Rename / uniformize columns names

In [None]:
df_preprocessed.rename(columns={'Name': 'name', 'Create_Time': 'created_at', 'Downloads': 'downloads', 'Library_Name': 'library_name', 'Pipeline_tag': 'pipeline_tag'}, inplace = True)
df_preprocessed.columns

Format columns names

In [None]:
extracted_name = df_preprocessed['name'].str.extract("([a-zA-Z0-9]+)[/](.*)")
extracted_name

In [None]:
df_preprocessed['model_name'] = extracted_name[0].astype(str)
df_preprocessed['model_version'] = extracted_name[1].astype(str)

# print(df_preprocessed['model_name'].isna().sum(), ',', df_preprocessed['model_version'].isna().sum())
df_preprocessed.head(2)

In [None]:
# df_preprocessed.duplicated().sum()
df_preprocessed['created_at'] = pd.to_datetime(df_preprocessed['created_at'])
df_preprocessed['created_at'] = df_preprocessed['created_at'].dt.date
df_preprocessed['created_at']

In [None]:
# df_preprocessed['private'].unique()
# df_preprocessed['private'].value_counts()
# df_preprocessed.drop(columns='private', inplace=True)
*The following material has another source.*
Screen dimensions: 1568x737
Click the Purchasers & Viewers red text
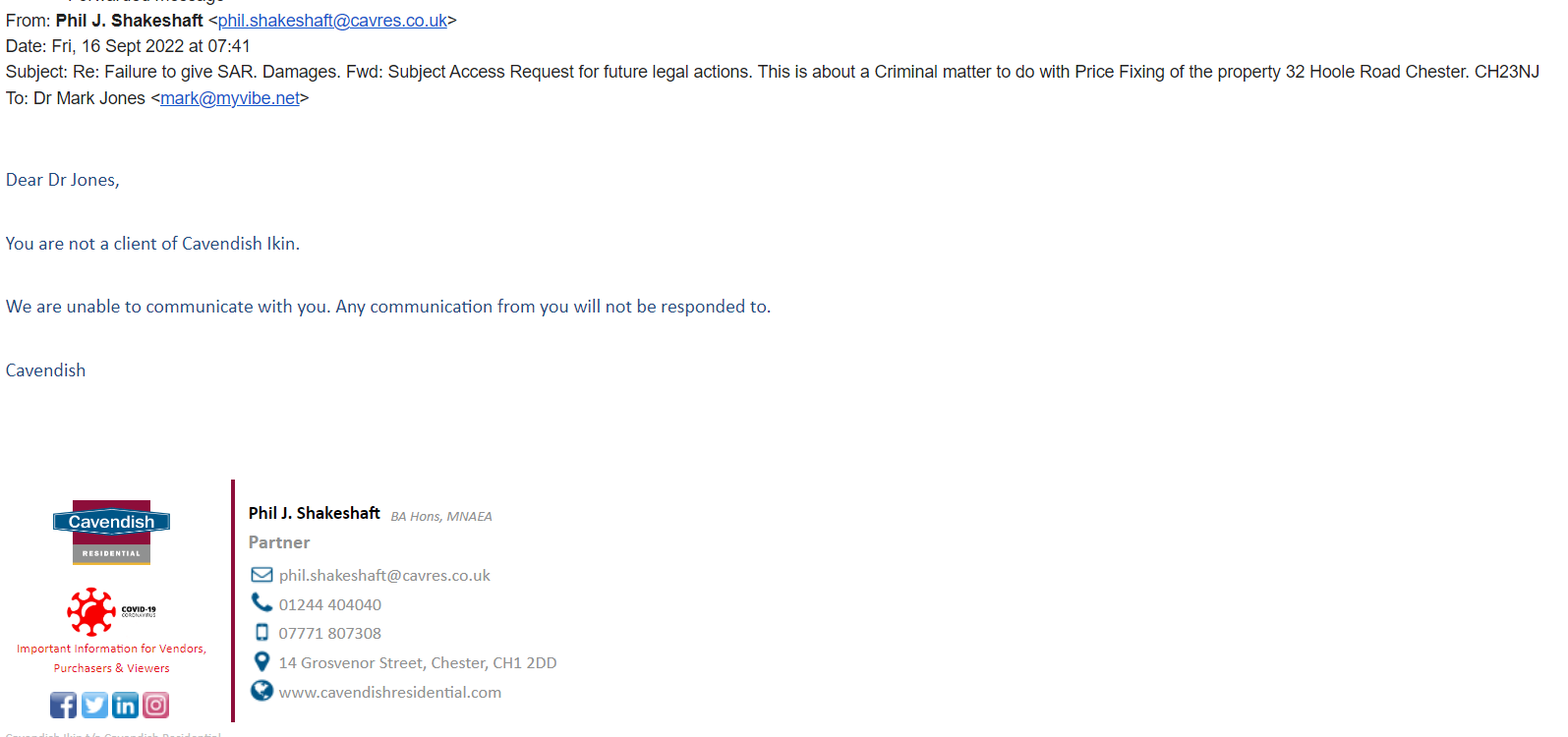[111, 668]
# df_preprocessed['downloads']
# df_preprocessed['likes']
# df_preprocessed["library_name"]
# df_preprocessed[["name", "library_name"]]

df_preprocessed.columns

### cleanup Tags, tags, pipeline_tag

Delete library_name, tags, pipeline_tag and newtags as all the informations can be found in the Tags column

In [None]:
# df_preprocessed['tags'].isna().sum()
# df_preprocessed['tags'].iloc[0].isna().sum()
# df_preprocessed['tags'].iloc[1].isna().sum()
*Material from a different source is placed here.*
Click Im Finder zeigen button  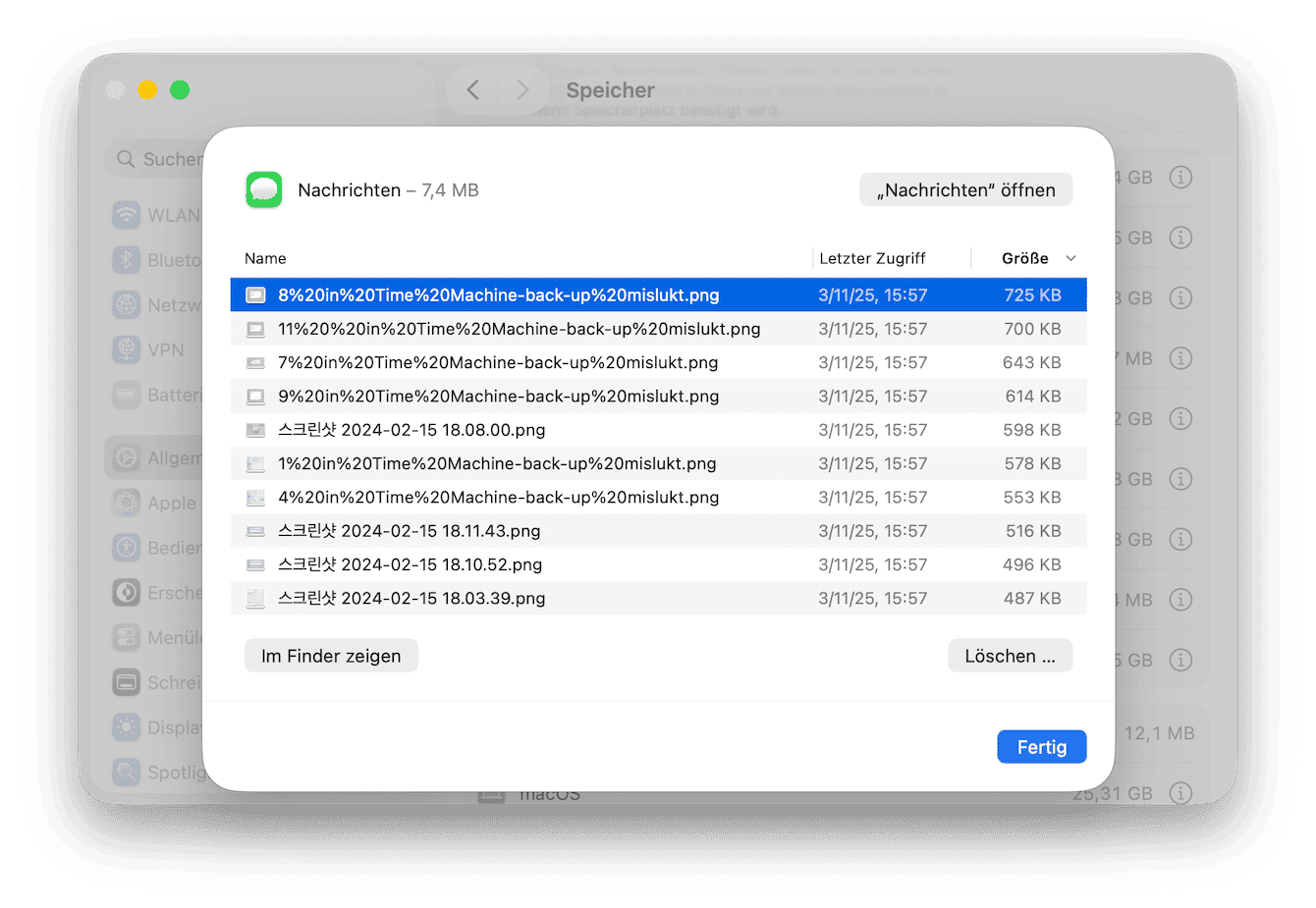(x=331, y=656)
# df_preprocessed['Tags'].iloc[0]
# df_preprocessed.iloc[0]
# df_preprocessed['tags'].unique()

# df.shape
# df_preprocessed.dtypes.head(45)
df_preprocessed.drop(columns=['tags','pipeline_tag','newtags'], inplace=True)
df_preprocessed.columns

### Modifing how name is printed
- Delete df_preprocessed['name'] (given that it can be obtained by using model_name and model_version)
- Moving model_name and model_version as the first and second columns

In [None]:
df_preprocessed.drop(columns='name', inplace=True)
def move_columns(df, column_to_move, desired_position):
    column_to_move_series = df.pop(column_to_move)
    df.insert(desired_position, column_to_move, column_to_move_series)

move_columns(df_preprocessed, 'model_name', 0)
move_columns(df_preprocessed, 'model_version', 1)

df_preprocessed.head(2)

In [None]:
df_preprocessed['langs'].value_counts()

In [None]:
def isunknow(lang):
    if lang == ',':
        return True
    else:
        return False
    
df_preprocessed['langs'].apply(lambda x: isunknow(x)).value_counts()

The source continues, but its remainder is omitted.